— Aufgaben —
a) Warum steht laut dem Text über die Stiefkindadoption bei einer Adoption das Wohl des Kindes im Vordergrund? Antworten Sie in ein bis drei Sätzen.
b) Wie alt ist Gertrudes Sohn aus erster Ehe laut dem Text über die Stiefkindadoption?
c) Schreiben Sie den Text über die Stiefkindadoption im Anschluss an seinen letzten Satz weiter.

— Vorgegebener Text —
Hans und Gertrude haben folgendes Anliegen:
Neben einer gemeinsamen Tochter hat Gertrude aus erster Ehe einen 10-jährigen Sohn. Die erste Ehe ist schon kurz nach der Geburt aufgelöst worden, vor 7 Jahren hat sie dann wieder geheiratet. Hans hat zu seinem Stiefsohn eine enge Beziehung und überlegt jetzt, ob er ihn nicht adoptieren kann. Ist das möglich?


Ja, prinzipiell ist das möglich, allerdings sind mehrere Voraussetzungen und Vorschriften zu beachten und bedarf der Adoptionsvertrag einer gerichtlichen Bewilligung, die nur unter bestimmten Umständen erteilt werden kann.
Die Annahme eines Adoptivkindes kann durch ein Ehepaar (nur gemeinsam) oder durch eine Einzelperson erfolgen. Der jeweilige Adoptivelternteil tritt an die Stelle des entsprechenden leiblichen Elternteils.
Nach der Rechtsprechung ist Zweck der Adoption, elternlose Kinder, Kinder aus zerrütteten Familien oder von Eltern, die aus irgendeinem Grund eine geeignete Erziehung ihrer Kinder nicht gewährleisten oder denen sogar Kinder unerwünscht sind, der Erziehung und Sorge geeigneter und verantwortungsbewußter Menschen zu übergeben. Im Vordergrund steht somit das Wohl des Kindes und die Herstellung eines Eltern - Kind - Verhältnisses.

Welche Voraussetzungen gibt es?
· Unbedingte Voraussetzung ist die begründete Aussicht, dass zwischen den Annehmenden und dem Wahlkind eine dem Verhältnis zwischen leiblichen Eltern und Kindern entsprechende Beziehung besteht oder hergestellt werden soll. Die Adoption muss dem Wohl des nicht volljährigen Kindes dienen. Bei volljährigen Kindern muss auch zusätzlich ein gerechtfertigtes Anliegen vorliegen.
· Es darf kein entgegenstehendes "überwiegendes Anliegen" eines leiblichen Kindes des/der Annehmenden geben - etwa Gefährdung von Unterhalt oder Erziehung leiblicher Kinder, wirtschaftliche Interessen der leiblichen Kinder (z. B. Schmälerung der Erbquote) sind grundsätzlich nicht berücksichtigt.
· Es dürfen keine Vorstrafen bestehen (gilt für alle in der Hausgemeinschaft lebenden Personen)

— Datensätze —
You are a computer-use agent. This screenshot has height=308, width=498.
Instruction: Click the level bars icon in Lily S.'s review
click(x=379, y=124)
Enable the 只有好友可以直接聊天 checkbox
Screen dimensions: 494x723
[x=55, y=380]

— Lösungen —
a) Nach der Rechtsprechung ist der Zweck der Adoption, Kinder der Erziehung und Sorge geeigneter und verantwortungsbewusster Menschen zu übergeben. Gemeint sind elternlose Kinder, Kinder aus zerrütteten Familien oder Kinder von Eltern, die keine geeignete Erziehung gewährleisten oder denen Kinder unerwünscht sind. Deshalb stehen das Kindeswohl und die Herstellung eines Eltern-Kind-Verhältnisses im Vordergrund.

b) Er ist 10 Jahre alt.

c)
· Persönliche, soziale, gesundheitliche und finanzielle Rahmenbedingungen müssen stimmen.
· Mindestalter und weitere Voraussetzungen

Mindestalter erforderlich? Dürfen nur Ehepaare adoptieren?
· Mindestalter der Adoptiveltern/Annehmenden:
Der Mann muss mind. 30 Jahre und die Frau mind. 28 Jahre alt sein. Eine Unterschreitung dieser Mindestaltersgrenze ist dann zulässig, wenn entweder ein Ehepaar gemeinsam oder ein Ehegatte das leibliche Kind des anderen Gatten annimmt (wie bei Hans und Gertrude)
· Altersunterschied: Der/Die Annehmende muss mindestens 18 Jahre älter als das Adoptivkind sein. Ist das Adoptivkind ein leibliches Kind des Ehegatten des/der Annehmenden oder mit dem/der Annehmenden verwandt, genügt ein Altersunterschied von 16 Jahren. Der Altersunterschied sollte aber auch nicht zu groß sein (Anhaltspunkt: 40 Jahre).
· Adoptivkinder werden in der Praxis vorzugsweise an Ehepaare vermittelt, obwohl das Jugendwohlfahrtsgesetz nicht verlangt, dass Adoptiveltern verheiratet sein müssen.
· Die gerichtliche Bewilligung hängt von Zustimmungen ab:
· Die zukünftigen Adoptiveltern müssen beide der Adoption ausdrücklich zustimmen, also auch der Stiefvater Hans (der zum Adoptivvater wird).
· Ebenfalls zustimmen müssen die leiblichen Eltern (wenn das Kind minderjährig ist), in diesem Fall neben der Mutter auch der leibliche Vater.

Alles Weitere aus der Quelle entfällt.